Those allotments will be of great interest to Pennsylvania hospitals and health systems, according to Paula Bussard, senior vice president of policy and regulatory services at the Hospital and Healthsystem Association of Pennsylvania.
Bussard said that, as the allotments are structured under PPACA, certain Medicaid reimbursement rates will be reduced. That was supposed to be balanced by many new Medicaid patients entering the system, she said, but if Medicaid doesn't expand in Pennsylvania, "those payment cuts will be staggering."
Hospitals are making many efforts to reduce costs, Bussard said, but "that isn't necessarily going to be able to sustain hospitals if there is no coverage expansion." Over 10 years, she said, estimates are that the PPACA Medicaid and Medicare payment reductions to hospitals will equal $8.7 billion.
"From our perspective, it's not really optional; the Affordable Care Act is a law, and we should do our best to implement it to the full extent," said Antoinette Kraus, project director of the Pennsylvania Health Access Network.
Income equaling 133 percent of federal poverty levels is about $14,000 for an individual and $30,000 for a family, Kraus said: "We're talking about a lot of folks who are working jobs without health insurance that would be able to get coverage."

- DATA SHOWN:
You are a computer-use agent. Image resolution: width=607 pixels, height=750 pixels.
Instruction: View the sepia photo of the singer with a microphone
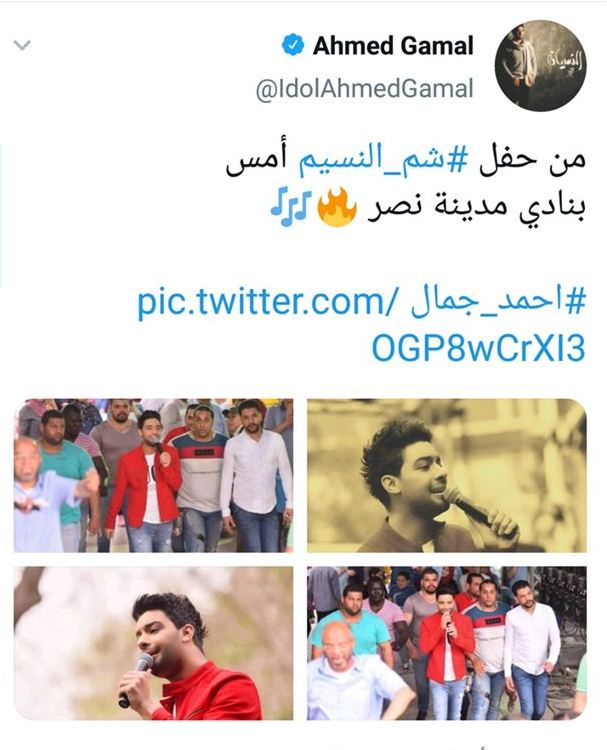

- ASSIGNMENT 1: Reproduce the part of the Pennsylvania Medicaid expansion passage from "Bussard said that, as" to "Health Access Network.".
- ASSIGNMENT 2: Carry on the Pennsylvania Medicaid expansion passage, beginning right after its final sentence.

- TASK RESPONSE 1:
Bussard said that, as the allotments are structured under PPACA, certain Medicaid reimbursement rates will be reduced. That was supposed to be balanced by many new Medicaid patients entering the system, she said, but if Medicaid doesn't expand in Pennsylvania, "those payment cuts will be staggering."
Hospitals are making many efforts to reduce costs, Bussard said, but "that isn't necessarily going to be able to sustain hospitals if there is no coverage expansion." Over 10 years, she said, estimates are that the PPACA Medicaid and Medicare payment reductions to hospitals will equal $8.7 billion.
"From our perspective, it's not really optional; the Affordable Care Act is a law, and we should do our best to implement it to the full extent," said Antoinette Kraus, project director of the Pennsylvania Health Access Network.

- TASK RESPONSE 2:
Eric Beittel is president of the Central Pennsylvania Association of Health Underwriters. He said studies have shown that not all people who are currently eligible for Medicaid register for it, so expanding Medicaid eligibility would not necessarily cover everyone.
"My personal opinion is bending the cost curve is far more important than access," he said, noting that he believes that PPACA will increase costs "significantly."
Beittel also said that not expanding Medicaid could force more people to health insurance exchanges, which are to provide subsidies for those whose income is up to 400 percent of the federal poverty level. The PPACA was not written counting on that many people getting subsidies, he said, so the increase could cause problems.
Health insurance exchanges
The basic question of the health insurance exchanges is whether residents would be better served with a state-based or federal one. The Pennsylvania Insurance Department has not released any updates since June 29, when it said research indicated a state-based exchange would be a better option than a federal one, but that it had not been created and the governor had instructed that proceedings continue so it remained an option.
Some, however, see the exchanges as more than a choice between two options. On June 29, many Congressional Republicans, including Pennsylvania's Sen. Pat Toomey and Rep. Joe Pitts, signed a letter to the National Governors Association asking governors to oppose the PPACA by standing against any creation of state-based insurance exchanges.
The letter argues that PPACA can impose the employer mandate penalty only if employees get health insurance through a state exchange. Although the IRS has said a federal exchange also qualifies, the writers disputed its authority to do that, arguing that if states don't create their own exchanges, employers shouldn't have to pay penalties.
Case Western Reserve University's Jonathan Adler and the Cato Institute's Michael Cannon have written an academic paper arguing the same point.
Gene Barr, president of the Pennsylvania Chamber of Business and Industry, had no comment on the argument, saying, "We are still sorting out the decision and its impact on exchanges."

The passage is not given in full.